*** Records Section Begins ***
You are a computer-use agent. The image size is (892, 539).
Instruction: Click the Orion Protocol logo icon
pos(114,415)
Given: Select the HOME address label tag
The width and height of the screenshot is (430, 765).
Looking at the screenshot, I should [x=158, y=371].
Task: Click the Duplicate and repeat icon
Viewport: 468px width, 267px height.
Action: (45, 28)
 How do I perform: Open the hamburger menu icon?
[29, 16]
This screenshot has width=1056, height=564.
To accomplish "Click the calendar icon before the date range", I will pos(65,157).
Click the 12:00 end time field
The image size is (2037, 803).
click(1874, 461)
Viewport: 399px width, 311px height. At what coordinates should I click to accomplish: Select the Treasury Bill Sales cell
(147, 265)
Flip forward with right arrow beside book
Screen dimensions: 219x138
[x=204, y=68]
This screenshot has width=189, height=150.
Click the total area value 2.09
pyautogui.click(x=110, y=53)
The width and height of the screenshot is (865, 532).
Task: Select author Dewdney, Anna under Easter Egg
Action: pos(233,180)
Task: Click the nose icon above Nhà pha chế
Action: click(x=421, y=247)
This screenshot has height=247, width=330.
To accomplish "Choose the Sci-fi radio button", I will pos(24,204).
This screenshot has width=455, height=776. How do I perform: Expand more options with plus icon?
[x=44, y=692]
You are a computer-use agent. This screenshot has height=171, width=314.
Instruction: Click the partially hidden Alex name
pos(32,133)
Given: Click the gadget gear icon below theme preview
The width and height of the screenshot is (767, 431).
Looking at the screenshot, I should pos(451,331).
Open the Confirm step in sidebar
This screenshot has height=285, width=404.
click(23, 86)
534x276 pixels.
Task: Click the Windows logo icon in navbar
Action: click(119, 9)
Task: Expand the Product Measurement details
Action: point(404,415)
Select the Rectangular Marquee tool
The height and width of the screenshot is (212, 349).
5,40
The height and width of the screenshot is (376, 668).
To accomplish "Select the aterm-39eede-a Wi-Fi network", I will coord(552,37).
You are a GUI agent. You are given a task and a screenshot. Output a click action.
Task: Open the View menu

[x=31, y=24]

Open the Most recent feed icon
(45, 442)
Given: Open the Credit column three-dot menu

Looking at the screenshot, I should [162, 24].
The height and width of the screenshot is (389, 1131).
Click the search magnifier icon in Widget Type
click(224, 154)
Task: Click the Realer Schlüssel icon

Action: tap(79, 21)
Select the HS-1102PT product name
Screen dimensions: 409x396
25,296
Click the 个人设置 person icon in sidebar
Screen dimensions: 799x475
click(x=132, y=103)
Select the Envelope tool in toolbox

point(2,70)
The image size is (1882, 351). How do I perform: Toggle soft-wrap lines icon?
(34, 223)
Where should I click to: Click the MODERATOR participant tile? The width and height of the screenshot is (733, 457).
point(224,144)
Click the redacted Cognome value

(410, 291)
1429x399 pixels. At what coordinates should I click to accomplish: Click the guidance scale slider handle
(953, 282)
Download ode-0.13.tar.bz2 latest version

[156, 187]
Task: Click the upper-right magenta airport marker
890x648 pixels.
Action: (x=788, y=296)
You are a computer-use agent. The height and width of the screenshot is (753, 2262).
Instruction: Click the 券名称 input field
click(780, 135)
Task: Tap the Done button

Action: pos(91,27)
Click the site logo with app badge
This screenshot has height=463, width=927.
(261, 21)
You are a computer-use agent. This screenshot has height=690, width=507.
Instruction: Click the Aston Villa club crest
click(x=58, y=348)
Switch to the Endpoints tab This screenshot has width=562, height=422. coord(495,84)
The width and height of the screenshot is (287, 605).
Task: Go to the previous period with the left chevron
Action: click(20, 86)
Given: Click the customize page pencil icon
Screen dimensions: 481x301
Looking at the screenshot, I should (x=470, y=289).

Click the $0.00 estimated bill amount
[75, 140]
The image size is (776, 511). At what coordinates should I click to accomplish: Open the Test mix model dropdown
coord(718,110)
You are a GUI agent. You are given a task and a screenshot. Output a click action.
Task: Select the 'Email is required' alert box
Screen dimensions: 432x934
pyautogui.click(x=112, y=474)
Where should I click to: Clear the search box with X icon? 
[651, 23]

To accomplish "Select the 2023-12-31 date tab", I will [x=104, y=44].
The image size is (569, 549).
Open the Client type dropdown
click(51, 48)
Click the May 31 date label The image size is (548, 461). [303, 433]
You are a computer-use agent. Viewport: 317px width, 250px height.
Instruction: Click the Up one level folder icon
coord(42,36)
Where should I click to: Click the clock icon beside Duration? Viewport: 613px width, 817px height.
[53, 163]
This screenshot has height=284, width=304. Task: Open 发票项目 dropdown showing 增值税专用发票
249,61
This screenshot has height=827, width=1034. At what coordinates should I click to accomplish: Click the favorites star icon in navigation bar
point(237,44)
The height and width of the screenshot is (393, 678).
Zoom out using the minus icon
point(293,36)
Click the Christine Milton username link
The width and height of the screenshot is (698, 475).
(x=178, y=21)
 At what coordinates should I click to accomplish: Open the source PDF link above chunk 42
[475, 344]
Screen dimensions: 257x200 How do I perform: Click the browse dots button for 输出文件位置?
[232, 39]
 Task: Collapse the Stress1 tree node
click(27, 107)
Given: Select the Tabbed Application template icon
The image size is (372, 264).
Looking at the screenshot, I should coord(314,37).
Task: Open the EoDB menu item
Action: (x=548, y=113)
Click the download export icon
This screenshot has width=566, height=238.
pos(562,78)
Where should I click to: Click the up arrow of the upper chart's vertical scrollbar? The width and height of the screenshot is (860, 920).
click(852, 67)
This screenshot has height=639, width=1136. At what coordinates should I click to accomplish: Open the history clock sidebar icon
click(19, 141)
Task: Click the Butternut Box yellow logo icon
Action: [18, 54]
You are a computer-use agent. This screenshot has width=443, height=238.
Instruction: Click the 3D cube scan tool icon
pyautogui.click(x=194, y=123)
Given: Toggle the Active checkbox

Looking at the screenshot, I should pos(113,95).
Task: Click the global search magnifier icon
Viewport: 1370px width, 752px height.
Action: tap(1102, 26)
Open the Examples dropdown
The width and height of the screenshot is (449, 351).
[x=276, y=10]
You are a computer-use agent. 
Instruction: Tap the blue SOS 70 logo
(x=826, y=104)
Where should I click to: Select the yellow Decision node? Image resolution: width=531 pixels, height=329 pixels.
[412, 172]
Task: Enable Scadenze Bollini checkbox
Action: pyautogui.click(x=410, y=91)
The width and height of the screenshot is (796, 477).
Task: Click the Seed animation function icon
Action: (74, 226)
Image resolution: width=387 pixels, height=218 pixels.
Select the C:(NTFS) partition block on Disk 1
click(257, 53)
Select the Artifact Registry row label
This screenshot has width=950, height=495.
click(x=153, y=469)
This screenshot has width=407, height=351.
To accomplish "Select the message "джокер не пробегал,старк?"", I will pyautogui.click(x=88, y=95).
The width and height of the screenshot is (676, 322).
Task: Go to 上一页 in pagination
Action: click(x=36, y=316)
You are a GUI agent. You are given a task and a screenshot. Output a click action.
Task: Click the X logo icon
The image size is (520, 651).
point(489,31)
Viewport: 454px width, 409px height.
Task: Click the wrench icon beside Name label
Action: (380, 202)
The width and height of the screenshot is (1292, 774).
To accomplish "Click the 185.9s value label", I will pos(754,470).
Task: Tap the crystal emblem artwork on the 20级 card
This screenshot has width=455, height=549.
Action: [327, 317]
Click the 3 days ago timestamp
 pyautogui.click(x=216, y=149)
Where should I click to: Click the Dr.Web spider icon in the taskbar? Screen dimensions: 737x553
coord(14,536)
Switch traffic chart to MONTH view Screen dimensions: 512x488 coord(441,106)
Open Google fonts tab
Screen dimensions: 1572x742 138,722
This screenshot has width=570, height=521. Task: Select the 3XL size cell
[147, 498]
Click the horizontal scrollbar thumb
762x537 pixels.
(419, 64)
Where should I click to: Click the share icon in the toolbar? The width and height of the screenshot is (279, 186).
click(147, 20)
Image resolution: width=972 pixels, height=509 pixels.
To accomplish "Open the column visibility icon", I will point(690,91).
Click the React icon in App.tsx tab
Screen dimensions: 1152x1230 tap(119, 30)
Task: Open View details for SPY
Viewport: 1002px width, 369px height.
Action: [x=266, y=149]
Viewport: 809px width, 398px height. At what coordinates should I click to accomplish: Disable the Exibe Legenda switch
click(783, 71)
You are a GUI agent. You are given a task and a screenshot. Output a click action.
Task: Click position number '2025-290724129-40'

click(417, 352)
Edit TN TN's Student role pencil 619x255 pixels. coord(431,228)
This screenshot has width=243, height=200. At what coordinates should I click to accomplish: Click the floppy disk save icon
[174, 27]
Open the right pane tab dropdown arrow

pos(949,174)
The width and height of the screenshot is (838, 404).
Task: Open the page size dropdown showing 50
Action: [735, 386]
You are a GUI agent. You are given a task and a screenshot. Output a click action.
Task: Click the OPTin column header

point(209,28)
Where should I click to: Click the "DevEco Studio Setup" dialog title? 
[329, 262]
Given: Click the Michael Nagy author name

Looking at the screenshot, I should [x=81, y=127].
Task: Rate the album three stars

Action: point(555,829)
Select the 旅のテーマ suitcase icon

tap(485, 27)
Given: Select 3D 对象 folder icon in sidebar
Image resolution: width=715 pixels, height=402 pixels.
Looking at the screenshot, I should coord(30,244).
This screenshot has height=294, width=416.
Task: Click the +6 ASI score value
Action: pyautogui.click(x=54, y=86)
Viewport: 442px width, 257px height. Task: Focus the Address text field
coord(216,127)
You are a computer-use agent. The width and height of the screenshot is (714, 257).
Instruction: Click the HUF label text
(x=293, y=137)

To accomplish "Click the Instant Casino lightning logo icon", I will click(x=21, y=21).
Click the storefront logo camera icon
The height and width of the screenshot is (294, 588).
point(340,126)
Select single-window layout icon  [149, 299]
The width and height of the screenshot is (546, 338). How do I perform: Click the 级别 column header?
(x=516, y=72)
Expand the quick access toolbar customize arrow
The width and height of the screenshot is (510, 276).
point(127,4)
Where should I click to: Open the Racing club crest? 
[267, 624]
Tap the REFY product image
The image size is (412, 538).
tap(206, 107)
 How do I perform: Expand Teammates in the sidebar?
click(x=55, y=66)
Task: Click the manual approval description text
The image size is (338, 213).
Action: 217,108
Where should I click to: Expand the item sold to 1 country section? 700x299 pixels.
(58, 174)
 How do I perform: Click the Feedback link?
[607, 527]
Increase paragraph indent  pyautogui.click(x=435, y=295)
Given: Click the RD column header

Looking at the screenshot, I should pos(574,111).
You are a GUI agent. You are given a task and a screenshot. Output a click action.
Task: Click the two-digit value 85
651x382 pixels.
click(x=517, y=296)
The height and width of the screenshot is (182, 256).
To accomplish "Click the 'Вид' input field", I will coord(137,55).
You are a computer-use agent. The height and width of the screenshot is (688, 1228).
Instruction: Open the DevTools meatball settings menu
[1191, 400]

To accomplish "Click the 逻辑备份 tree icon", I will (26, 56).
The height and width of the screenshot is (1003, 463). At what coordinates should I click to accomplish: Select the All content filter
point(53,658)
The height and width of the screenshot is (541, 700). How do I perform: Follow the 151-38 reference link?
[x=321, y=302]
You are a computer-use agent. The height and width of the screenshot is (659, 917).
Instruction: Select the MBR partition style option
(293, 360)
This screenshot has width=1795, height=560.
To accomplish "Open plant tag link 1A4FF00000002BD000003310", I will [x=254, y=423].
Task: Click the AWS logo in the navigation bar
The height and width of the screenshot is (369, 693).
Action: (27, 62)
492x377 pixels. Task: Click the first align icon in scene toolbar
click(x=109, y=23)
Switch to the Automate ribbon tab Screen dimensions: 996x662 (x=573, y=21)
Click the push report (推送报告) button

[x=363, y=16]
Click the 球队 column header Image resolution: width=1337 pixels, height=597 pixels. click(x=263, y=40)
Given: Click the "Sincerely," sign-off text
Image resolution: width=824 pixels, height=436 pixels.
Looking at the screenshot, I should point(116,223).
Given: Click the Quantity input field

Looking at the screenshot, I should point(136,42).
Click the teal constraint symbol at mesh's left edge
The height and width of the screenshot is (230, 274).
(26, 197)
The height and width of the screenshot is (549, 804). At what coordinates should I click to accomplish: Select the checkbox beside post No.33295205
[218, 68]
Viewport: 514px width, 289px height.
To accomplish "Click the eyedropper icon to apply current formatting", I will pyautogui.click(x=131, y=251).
*** Records Section Ends ***
Among the entries above, locate the lines containing "Flip forward with right arrow beside book" and "Open the Confirm step in sidebar", and transcribe exactly those two lines and all lines between.

● Solution to this task
Flip forward with right arrow beside book
Screen dimensions: 219x138
[x=204, y=68]
This screenshot has width=189, height=150.
Click the total area value 2.09
pyautogui.click(x=110, y=53)
The width and height of the screenshot is (865, 532).
Task: Select author Dewdney, Anna under Easter Egg
Action: pos(233,180)
Task: Click the nose icon above Nhà pha chế
Action: click(x=421, y=247)
This screenshot has height=247, width=330.
To accomplish "Choose the Sci-fi radio button", I will pos(24,204).
This screenshot has width=455, height=776. How do I perform: Expand more options with plus icon?
[x=44, y=692]
You are a computer-use agent. This screenshot has height=171, width=314.
Instruction: Click the partially hidden Alex name
pos(32,133)
Given: Click the gadget gear icon below theme preview
The width and height of the screenshot is (767, 431).
Looking at the screenshot, I should pos(451,331).
Open the Confirm step in sidebar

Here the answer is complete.